ACTIVITY
The answer must be every line from the entries below that contains "Chain".

GIVEN RECORDS
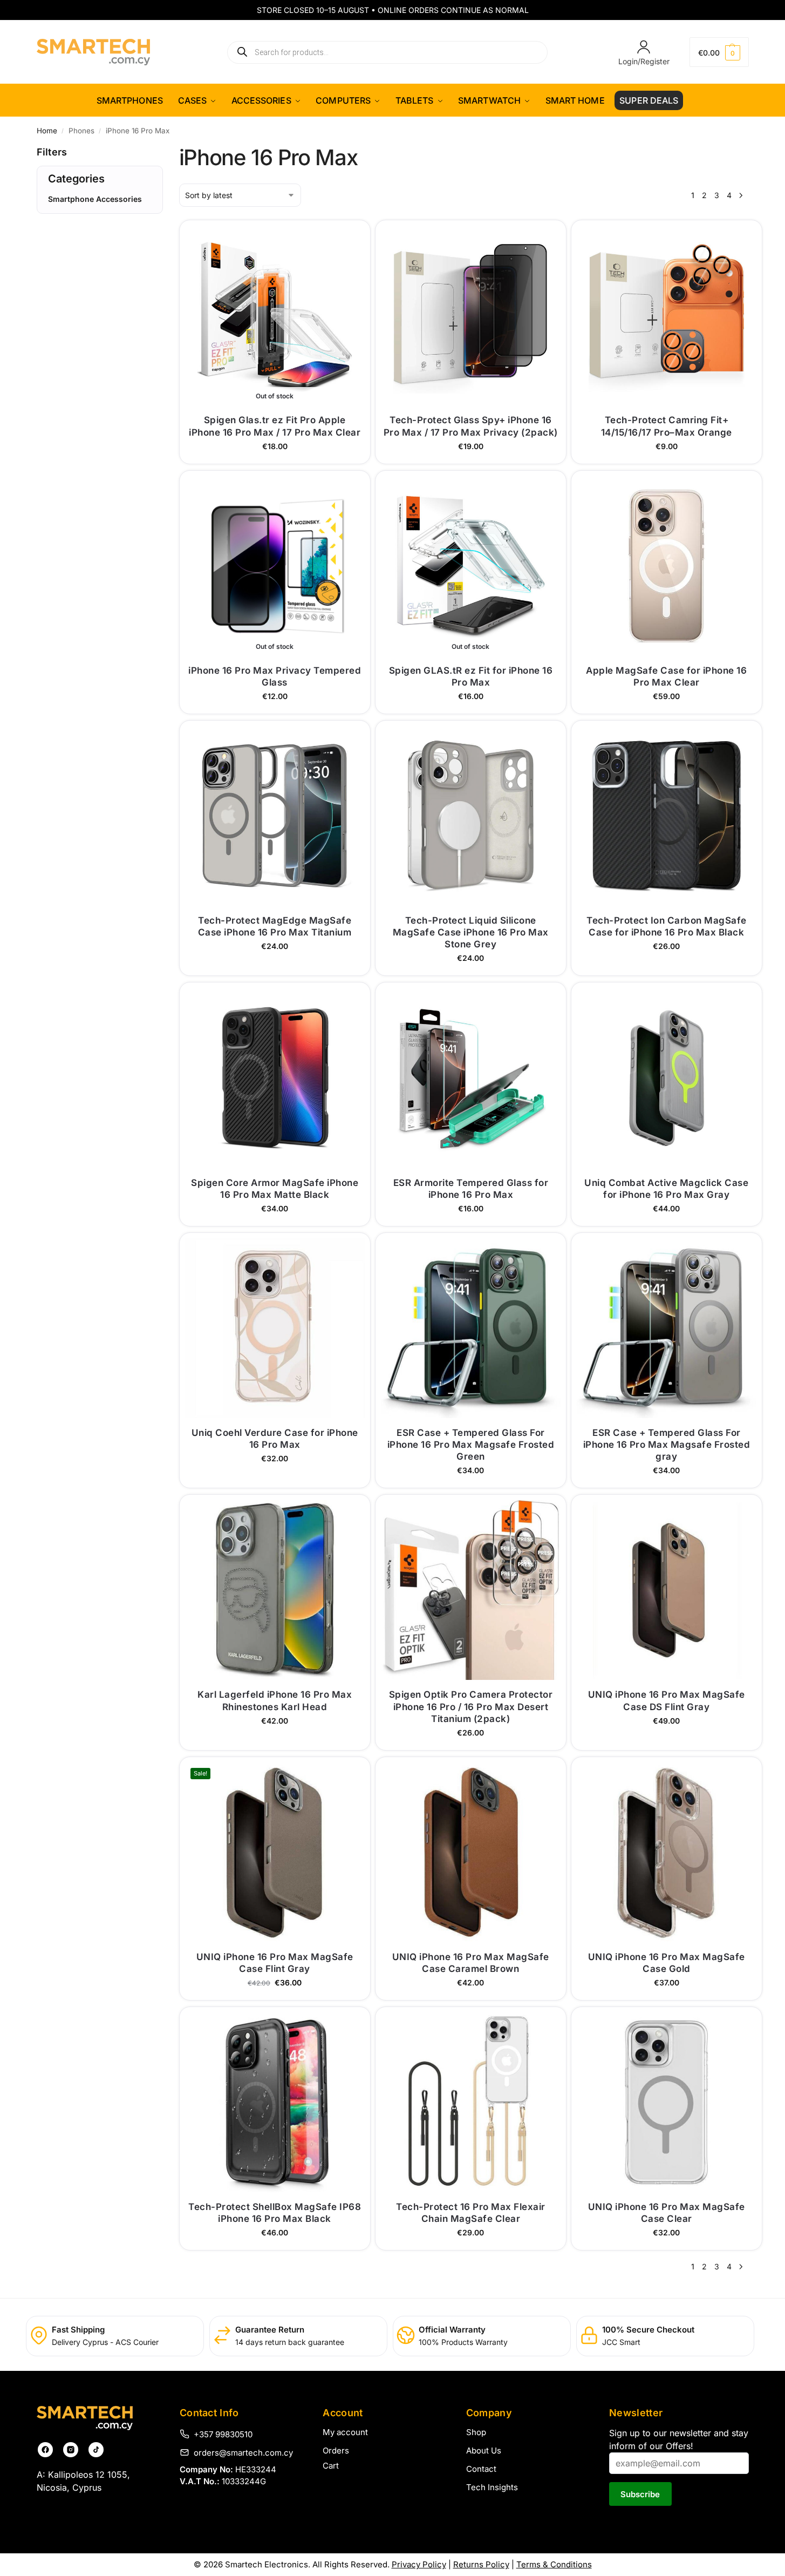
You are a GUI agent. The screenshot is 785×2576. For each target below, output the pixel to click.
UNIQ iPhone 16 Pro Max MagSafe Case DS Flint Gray (666, 1700)
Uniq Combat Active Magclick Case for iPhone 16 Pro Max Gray (666, 1188)
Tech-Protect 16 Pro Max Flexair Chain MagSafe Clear (470, 2212)
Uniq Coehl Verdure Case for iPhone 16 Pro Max (275, 1438)
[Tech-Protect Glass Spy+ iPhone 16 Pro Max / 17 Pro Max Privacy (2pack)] (471, 315)
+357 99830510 (223, 2434)
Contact (481, 2469)
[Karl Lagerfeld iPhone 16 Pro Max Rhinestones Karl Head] (275, 1590)
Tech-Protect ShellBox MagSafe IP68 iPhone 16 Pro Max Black (274, 2212)
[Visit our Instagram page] (70, 2449)
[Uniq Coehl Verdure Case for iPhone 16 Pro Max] (275, 1328)
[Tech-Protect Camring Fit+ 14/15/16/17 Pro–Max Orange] (666, 315)
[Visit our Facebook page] (45, 2449)
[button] (719, 52)
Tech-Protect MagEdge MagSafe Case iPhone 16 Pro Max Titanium (275, 926)
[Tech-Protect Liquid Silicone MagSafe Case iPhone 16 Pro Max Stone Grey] (471, 816)
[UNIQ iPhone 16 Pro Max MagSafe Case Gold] (666, 1852)
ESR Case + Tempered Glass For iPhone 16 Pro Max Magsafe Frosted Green (471, 1444)
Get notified (274, 452)
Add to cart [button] (471, 452)
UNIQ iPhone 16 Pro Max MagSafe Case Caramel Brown (470, 1962)
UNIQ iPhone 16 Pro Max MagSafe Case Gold (666, 1962)
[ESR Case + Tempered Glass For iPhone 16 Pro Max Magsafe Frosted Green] (471, 1328)
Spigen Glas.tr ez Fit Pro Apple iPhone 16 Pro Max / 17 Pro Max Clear (274, 426)
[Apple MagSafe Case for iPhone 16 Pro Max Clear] (666, 566)
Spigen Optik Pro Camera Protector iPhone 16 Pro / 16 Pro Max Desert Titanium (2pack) (471, 1706)
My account (345, 2432)
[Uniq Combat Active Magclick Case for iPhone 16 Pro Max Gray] (666, 1078)
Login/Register (644, 61)
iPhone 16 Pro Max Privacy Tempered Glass (274, 676)
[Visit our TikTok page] (96, 2449)
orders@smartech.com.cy (243, 2452)
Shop (476, 2432)
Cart (331, 2465)
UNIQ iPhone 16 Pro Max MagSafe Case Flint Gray (274, 1962)
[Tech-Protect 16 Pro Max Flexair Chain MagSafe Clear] (471, 2102)
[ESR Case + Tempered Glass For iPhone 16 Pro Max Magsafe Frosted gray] (666, 1328)
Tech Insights (492, 2487)
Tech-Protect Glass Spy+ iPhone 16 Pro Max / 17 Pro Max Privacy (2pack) (471, 426)
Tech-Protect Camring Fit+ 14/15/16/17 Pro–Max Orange (666, 426)
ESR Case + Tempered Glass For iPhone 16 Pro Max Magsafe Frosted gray (666, 1444)
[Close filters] (40, 259)
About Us (483, 2450)
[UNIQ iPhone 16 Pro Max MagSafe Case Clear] (666, 2102)
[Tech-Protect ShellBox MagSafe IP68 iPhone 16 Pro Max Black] (275, 2102)
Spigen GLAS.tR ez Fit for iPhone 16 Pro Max (471, 676)
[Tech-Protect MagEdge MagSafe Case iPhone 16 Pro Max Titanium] (275, 816)
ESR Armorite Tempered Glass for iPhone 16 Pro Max (471, 1188)
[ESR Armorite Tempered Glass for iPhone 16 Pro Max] (471, 1078)
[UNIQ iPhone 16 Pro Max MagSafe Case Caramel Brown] (471, 1852)
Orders (336, 2450)
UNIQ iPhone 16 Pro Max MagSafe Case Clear (666, 2212)
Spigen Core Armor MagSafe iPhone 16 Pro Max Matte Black (274, 1188)
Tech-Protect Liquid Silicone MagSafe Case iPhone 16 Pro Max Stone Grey (471, 932)
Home (47, 130)
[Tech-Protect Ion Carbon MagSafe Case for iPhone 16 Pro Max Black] (666, 816)
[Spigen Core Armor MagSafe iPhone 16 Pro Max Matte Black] (275, 1078)
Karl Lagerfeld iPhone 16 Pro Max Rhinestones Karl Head (274, 1700)
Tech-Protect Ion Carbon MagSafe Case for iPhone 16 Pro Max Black (666, 926)
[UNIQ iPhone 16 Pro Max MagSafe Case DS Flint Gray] (666, 1590)
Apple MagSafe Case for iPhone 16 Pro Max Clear (666, 676)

SOLUTION TO THIS EXERCISE
Tech-Protect 16 Pro Max Flexair Chain MagSafe Clear (470, 2212)
[Tech-Protect 16 Pro Max Flexair Chain MagSafe Clear] (471, 2102)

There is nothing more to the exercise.